### Exercise requirements
Reproduce the lines below verbatim, beginning with the first line and ending after the line that contains "store-name: Greek Tastes 4 All is", and omit the pictures from your copy.

--- Data to use Enclosed Below ---

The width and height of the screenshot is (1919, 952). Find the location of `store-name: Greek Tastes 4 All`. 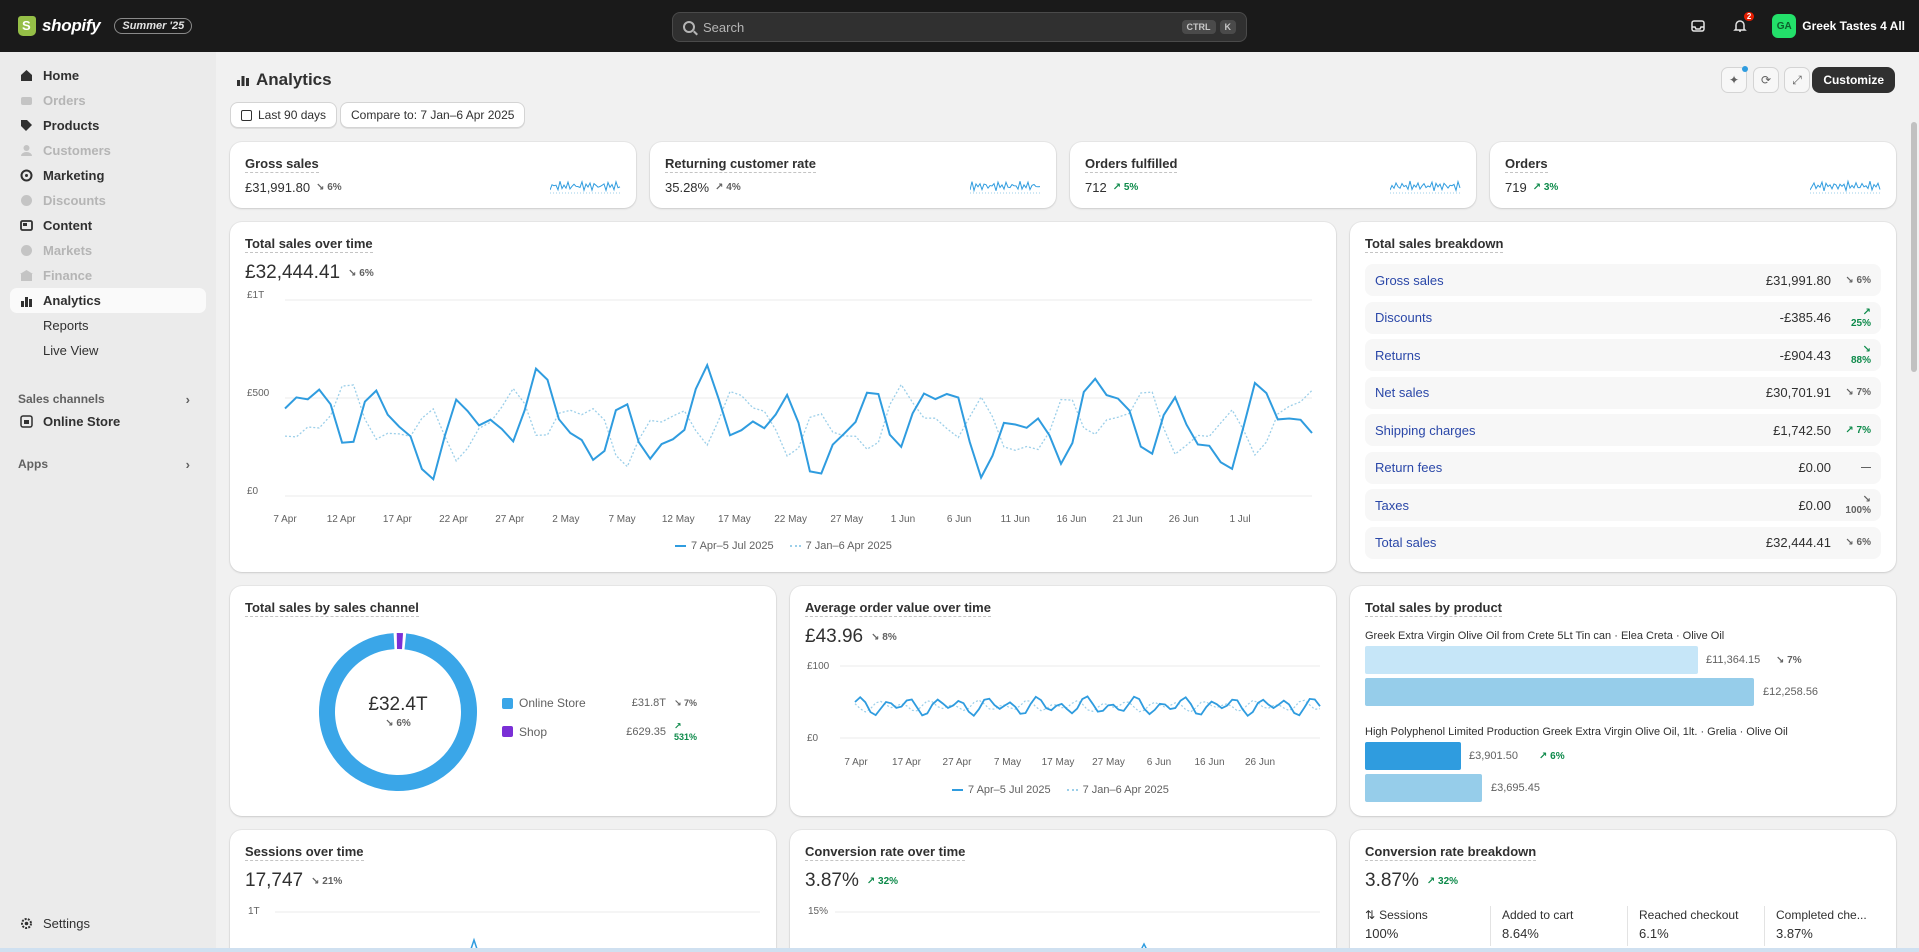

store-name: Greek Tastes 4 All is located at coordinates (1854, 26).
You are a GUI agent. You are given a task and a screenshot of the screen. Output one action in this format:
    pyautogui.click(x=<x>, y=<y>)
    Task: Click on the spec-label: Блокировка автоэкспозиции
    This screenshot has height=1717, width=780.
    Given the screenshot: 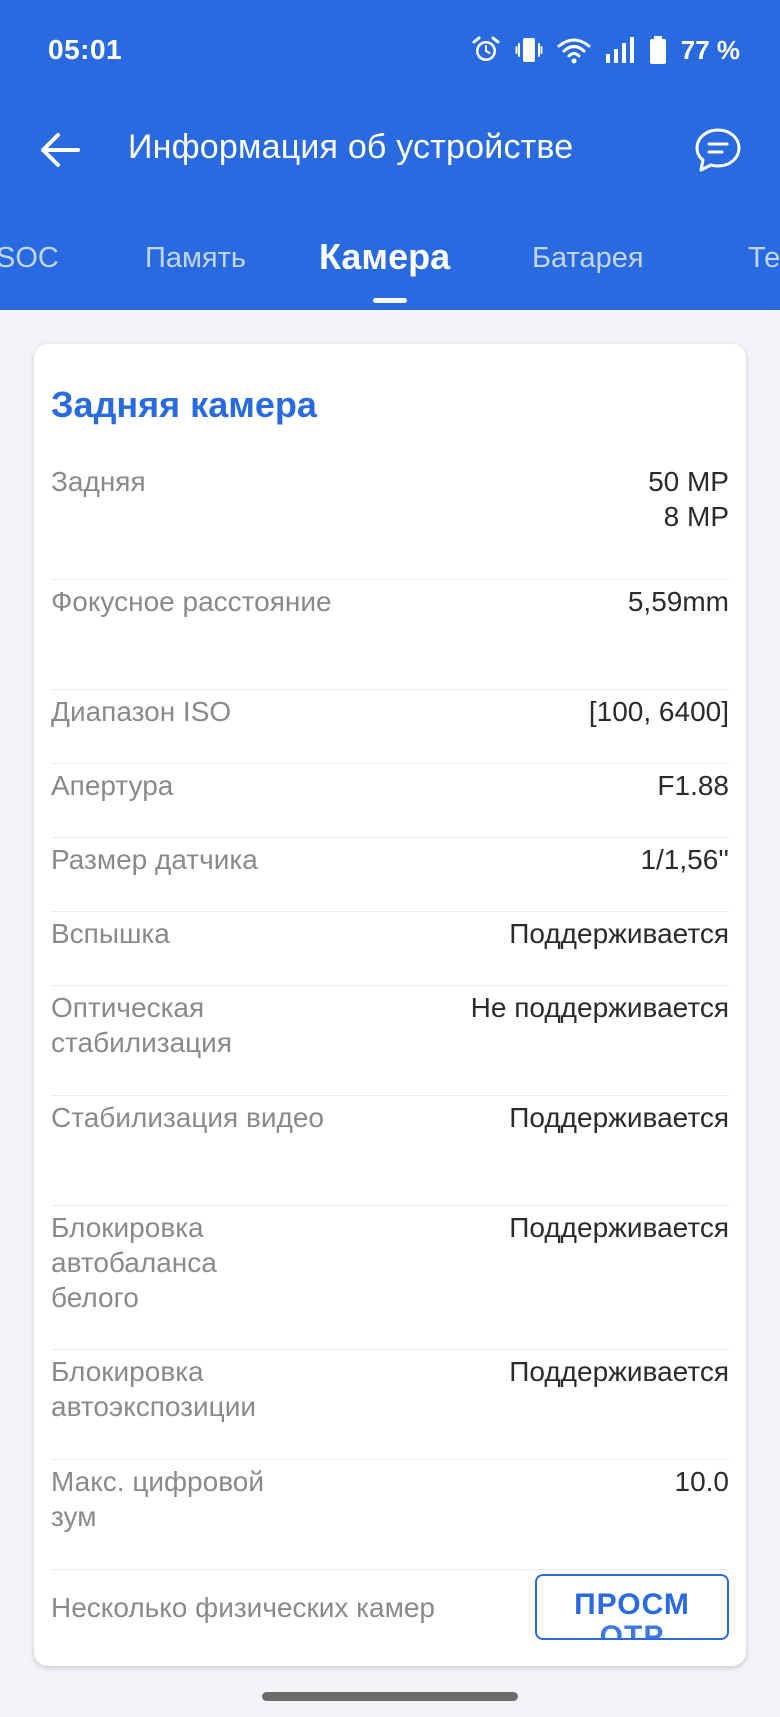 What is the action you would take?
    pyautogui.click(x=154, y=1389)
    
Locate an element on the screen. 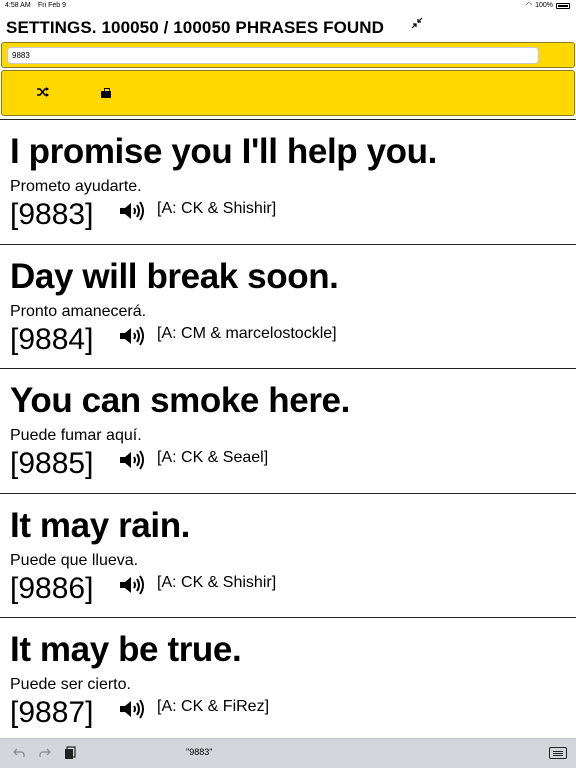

--- End of Enclosed Data to use ---

### Reply
The width and height of the screenshot is (1919, 952). Find the location of `store-name: Greek Tastes 4 All`. 

store-name: Greek Tastes 4 All is located at coordinates (1854, 26).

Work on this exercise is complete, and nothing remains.